En los países centroamericanos, golpeados por la violencia criminal, ingresan y circulan armas sin ningún control, y sus gobiernos no logran evitar que los artefactos decomisados vuelvan a manos de los delincuentes, según un estudio regional.

“Es un hecho que la circulación de armas de fuego es libre en toda el área, con legislaciones muy permisivas en su mayoría”, consigna la investigación facilitada el sábado a la AFP en San Salvador por la Fundación de Estudios para la Aplicación del Derecho (Fespad), una de las ONG que participó en el estudio apoyado por la ONU.

El informe “Destrucción de Armas en Centroamérica y el Caribe” fue elaborado por la Red Centroamericana para la Construcción de la Paz y el Desarrollo Humano, y fue presentado esta semana en Nueva York durante una reunión de la ONU para revisar un programa contra el tráfico ilícito de armas pequeñas y ligeras.

La existencia de miles de armas legales e ilegales contribuyen a la “gran cantidad” de delitos contra la vida, sobre todo en el Triángulo Norte (Guatemala, El Salvador y Honduras) que reflejan altas tasas de homicidios: 13.129 muertes al cierre de 2017.

En El Salvador, en los últimos cinco años, se registraron 24.569 homicidios, de los cuales el 80% fue cometido con un arma de fuego.

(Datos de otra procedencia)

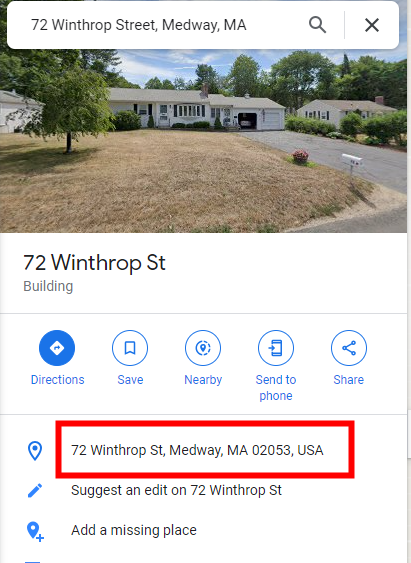Open the street view house photo
This screenshot has height=563, width=411.
[x=204, y=141]
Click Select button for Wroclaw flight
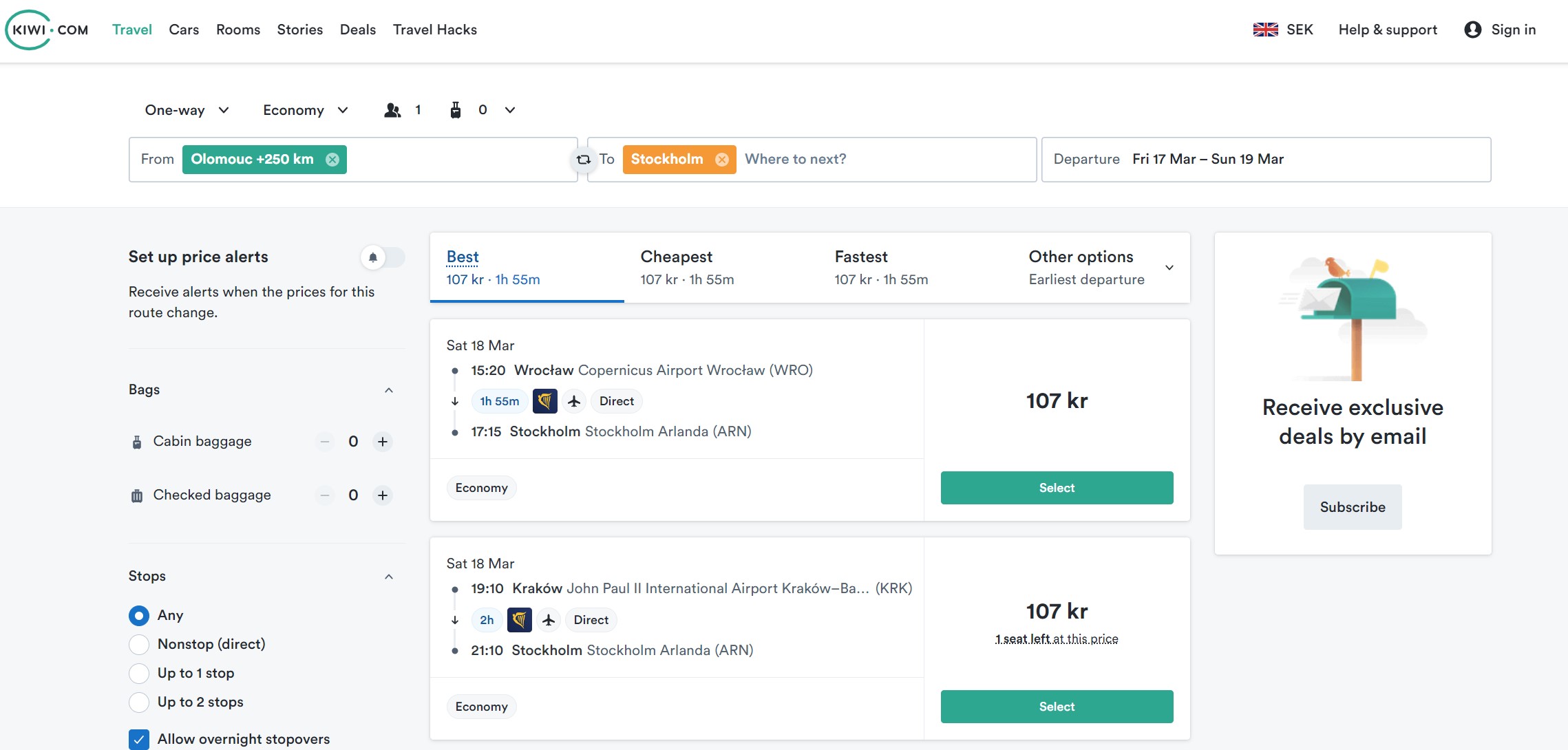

La mayoría de las víctimas fueron hombres jóvenes entre 15 a 29 años, reseña el estudio, citando cifras oficiales.

Dina Martínez, investigadora de Fespad, declaró a la AFP que la importancia de la custodia de los artefactos decomisadas es “evitar la sustracción de armas y que se trasladen al mercado ilegal”.

En El Salvador se recuerda el robo de cuatro ametralladoras M-60 de una bodega del cuartel de Caballería, las cuales fueron a parar a las pandillas a mediados de 2014. Las ametralladoras fueron recuperadas por la Policía en 2015.

Las cantidades de armas incautadas varían de acuerdo a la situación delictual de cada país: Guatemala y El Salvador suman 62% de las incautaciones en la región.

Ente 2011 y 2016, Guatemala decomisó 27.000 armas, El Salvador 22.000, Honduras 13.000 y Costa Rica 5.221.

En la región circulan de forma legal alrededor de dos millones de armas, según el estudio.